Steps and templates included.”

Why it works:

  • Leads with results (“$5K to $15K”).
  • Uses numbers to prove impact.
  • Teases actionable content (“templates included”).

What did we learn from these examples?

  1. Start with the most valuable info (stats, results, or a bold claim).
  2. Use numbers (steps, percentages, time) to add credibility.
  3. Match the format to the content type (bullets for reports, emojis for social media).
  4. Avoid vague language (“some tips” → “3 proven strategies”).

Here’s a pro tip for you: Test your summary by asking yourself if it would make you click/read more. Does it work even if you skip the full content?

There are other options to help readers and search engines quickly understand your content. What’s the difference between these? Titles and meta descriptions are for getting people to click from the SERP, while summaries are for readers already on your content.

Element Purpose Length Audience Example
Title Grabs attention; tells readers (and search engines) what the content is about. 50-60 chars (SEO ideal) Searchers + readers “How to Write a Summary in 5 Steps (With Examples)”
Introduction Hooks the reader; sets up the topic and why it matters. 1-3 paragraphs Readers (and search engines) “Struggling to keep readers engaged? A strong summary can double your content’s impact—here’s how to write one.”
Summary Condenses main points for quick understanding. 3-5 sentences Readers who skim “Learn the 5 rules for summaries: cut fluff, lead with key points, use keywords, and match your content’s tone.”
Conclusion Wraps up; often includes a CTA or final thought. 1 paragraph Readers who finish the piece “Now that you know how to summarize effectively, try rewriting an old post’s summary and track the difference in engagement.”
Meta desc. Encourages clicks from search results. ~150-160 chars Search engines + potential visitors “Master the art of writing summaries with this step-by-step guide. Improve readability, SEO, and reader retention in minutes.”

Benefits and pitfalls of using AI for summaries

One of the best ways of using AI in your work is to use it to summarize content. It’s almost what it was designed to do. AI tools like Yoast AI Summarize can draft summaries in seconds. Of course, you need to keep an eye on the outcome and adjust where needed.

Benefits

There are many benefits to using AI to generate summaries.

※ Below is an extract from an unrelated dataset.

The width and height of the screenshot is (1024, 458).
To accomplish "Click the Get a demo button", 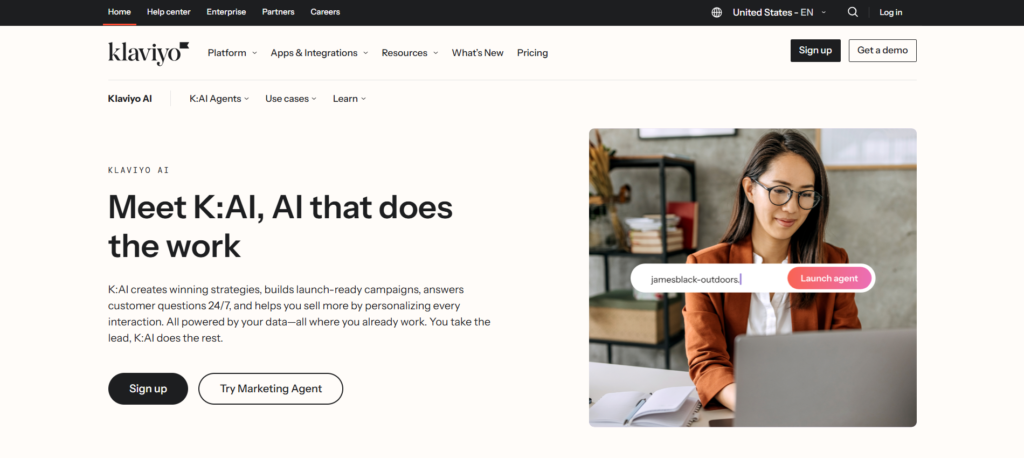I will pyautogui.click(x=882, y=50).
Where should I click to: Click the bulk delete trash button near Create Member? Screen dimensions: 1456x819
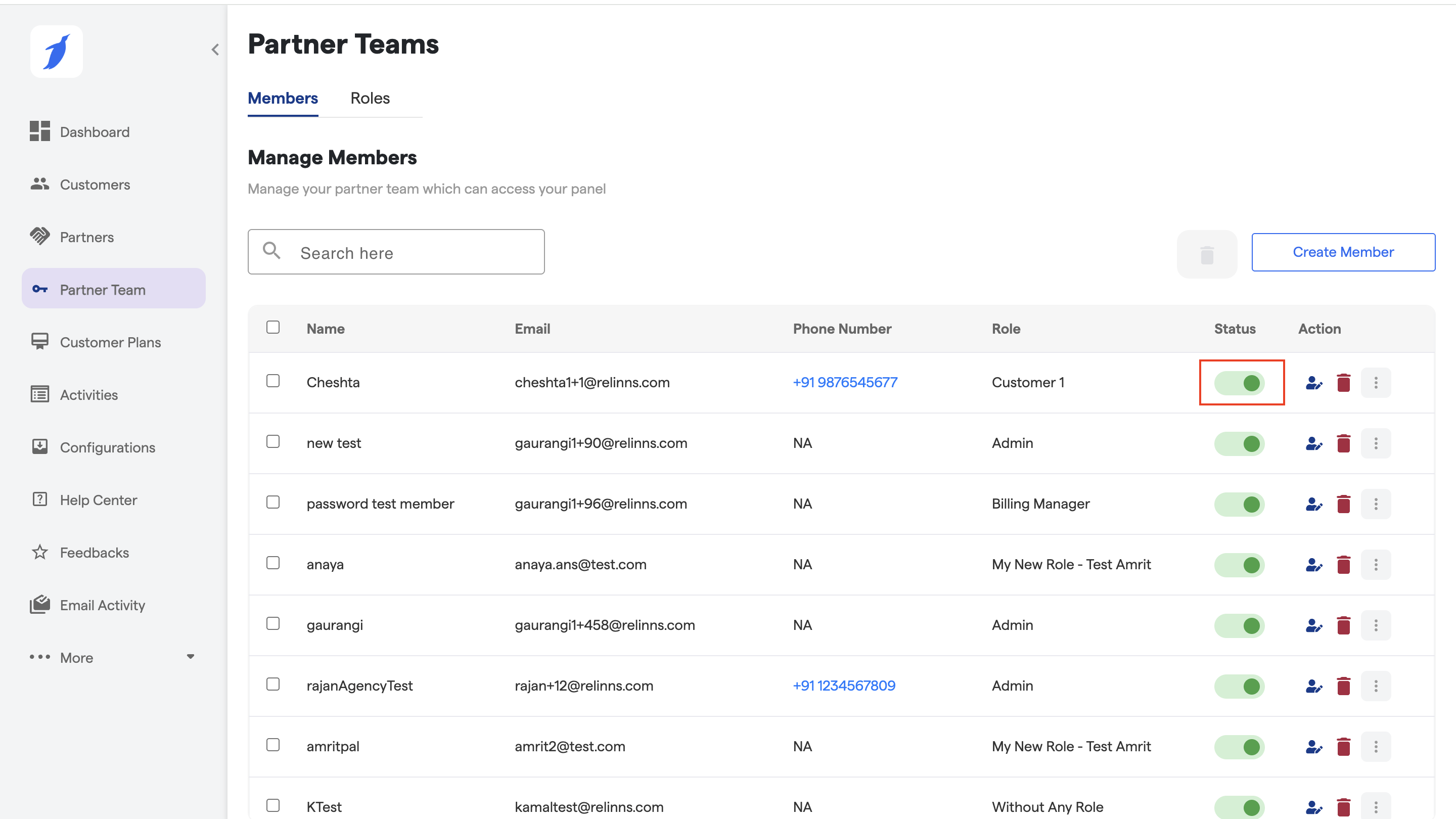pyautogui.click(x=1207, y=254)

  • The AI is fast: AI can generate a summary almost instantly
  • It’s consistent: The AI works very consistently based on your rules
  • It’s an additional content check: If it stumbles, your content’s points are not clear

Pitfalls

Using AI has a lot of benefits, but also risks.

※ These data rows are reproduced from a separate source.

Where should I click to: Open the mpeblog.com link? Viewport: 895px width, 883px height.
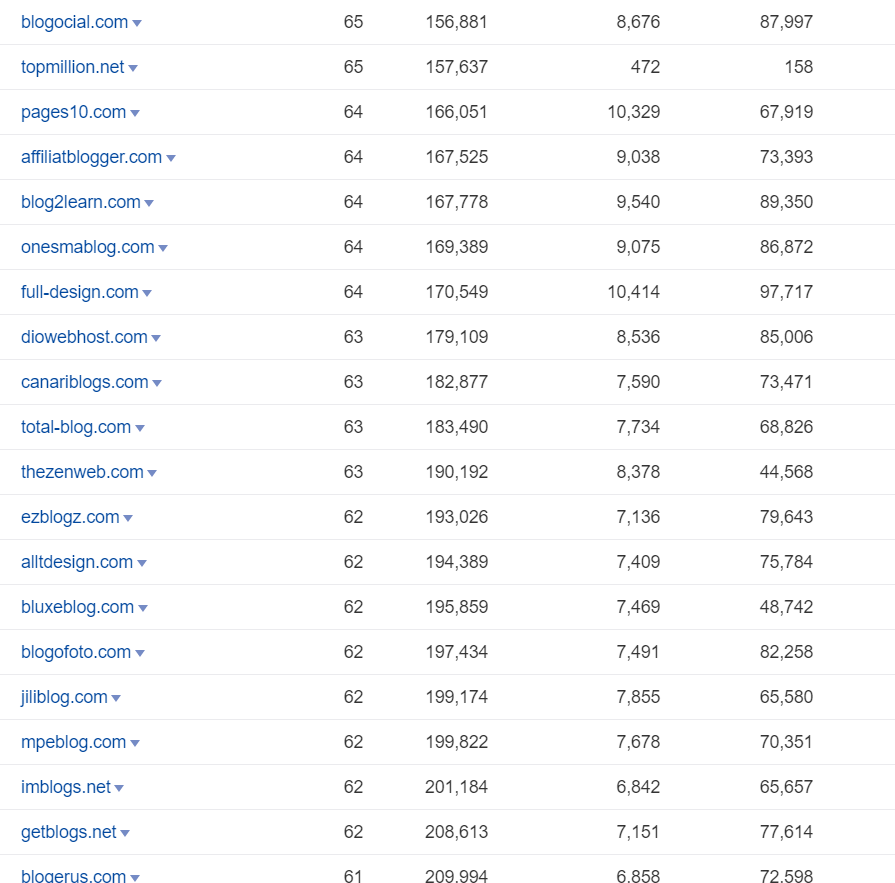[x=73, y=743]
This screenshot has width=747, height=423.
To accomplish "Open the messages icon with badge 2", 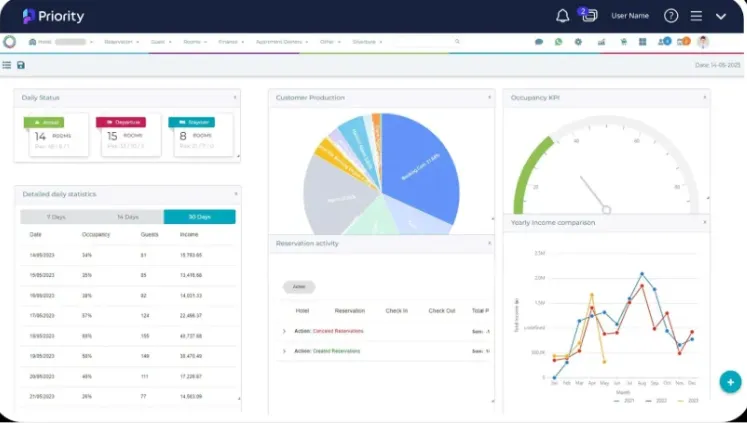I will click(x=588, y=15).
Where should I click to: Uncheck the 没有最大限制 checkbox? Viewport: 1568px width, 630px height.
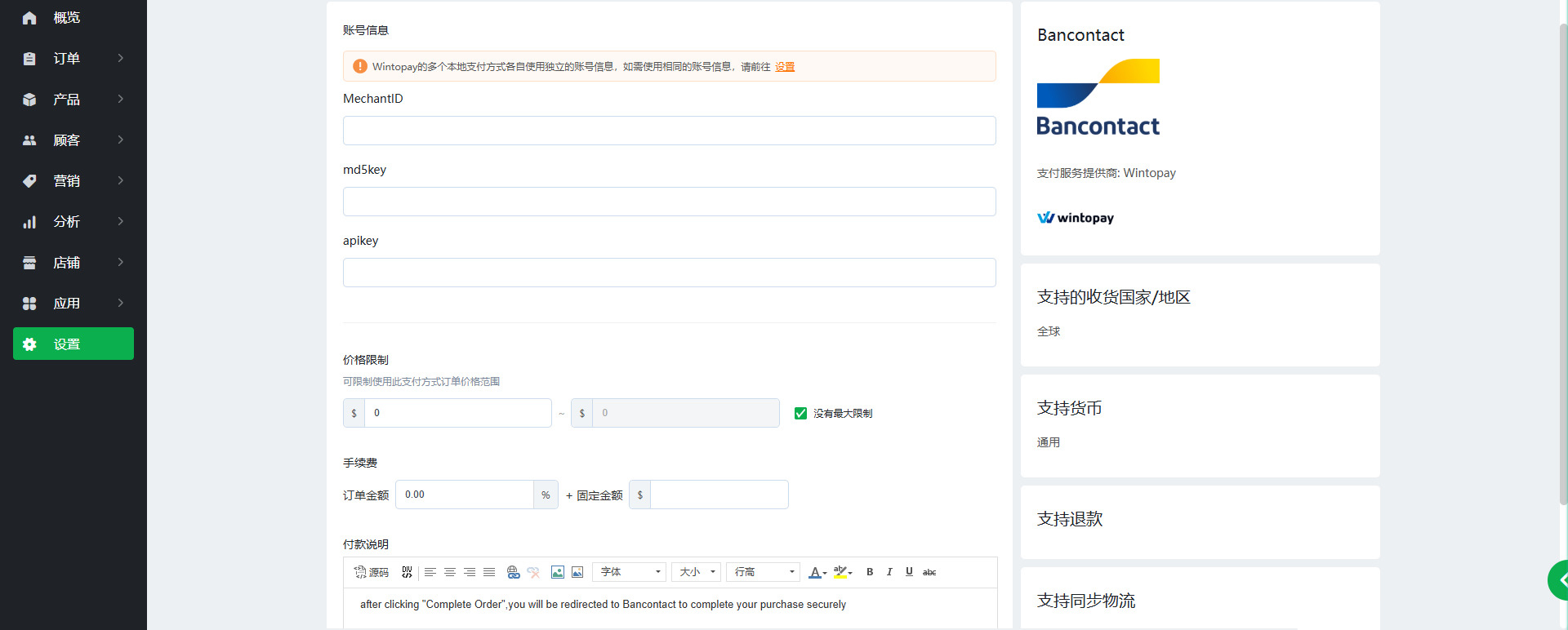tap(800, 414)
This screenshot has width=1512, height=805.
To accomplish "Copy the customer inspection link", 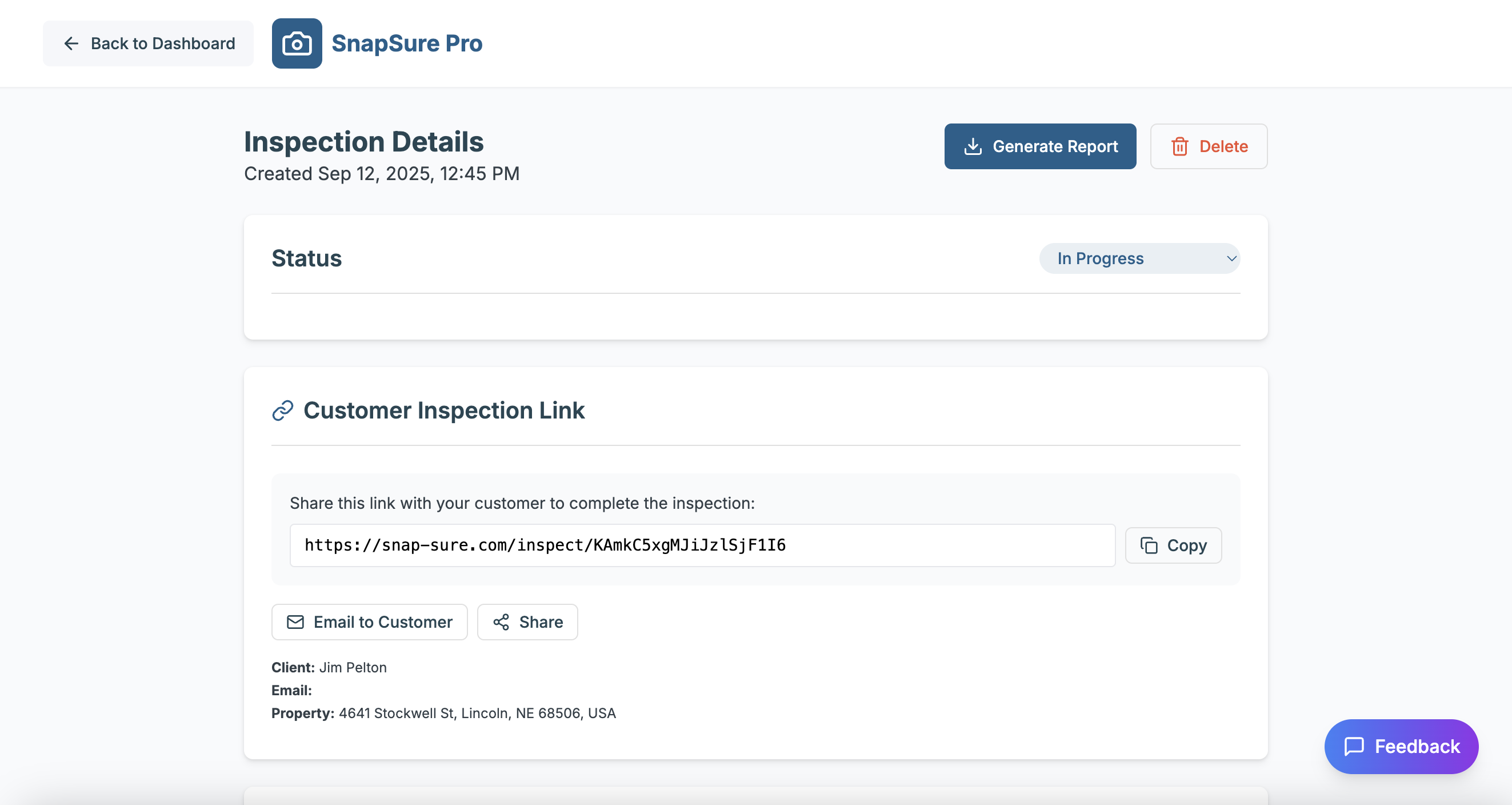I will 1173,545.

  • Results might lack nuance or miss a certain emphasis or humor
  • It can also come out sounding very robotic or boring
  • It might focus on the wrong things, so it could highlight minor points instead of critical ones

Best practices for using AI to generate summaries

Always use AI as a starting point, then compare the AI summary to your key messages. If it needs adjusting, edit the summary for accuracy, tone, and flow. Then test it to learn if it makes sense alone.

In the real world, this would mean installing an AI plugin on your WordPress site or using Yoast SEO’s AI Summarize feature. Open an article on your site and add the Yoast AI Summary block. Have it generate a summary based on your article. Check the outcome and refine it to sound human and align with your goals.

Key takeaways generated by Yoast AI Summarize

Conclusion

A strong summary aims to please two different consumers: first, the readers who want quick answers and search engines that reward clarity and readability. Writing a good summary is all about keeping it short, direct, and keyword aware. Avoid fluff and focus on the key takeaways.

Today, it’s fine to use AI to help you with summaries, but always check them. If you are not happy, edit them.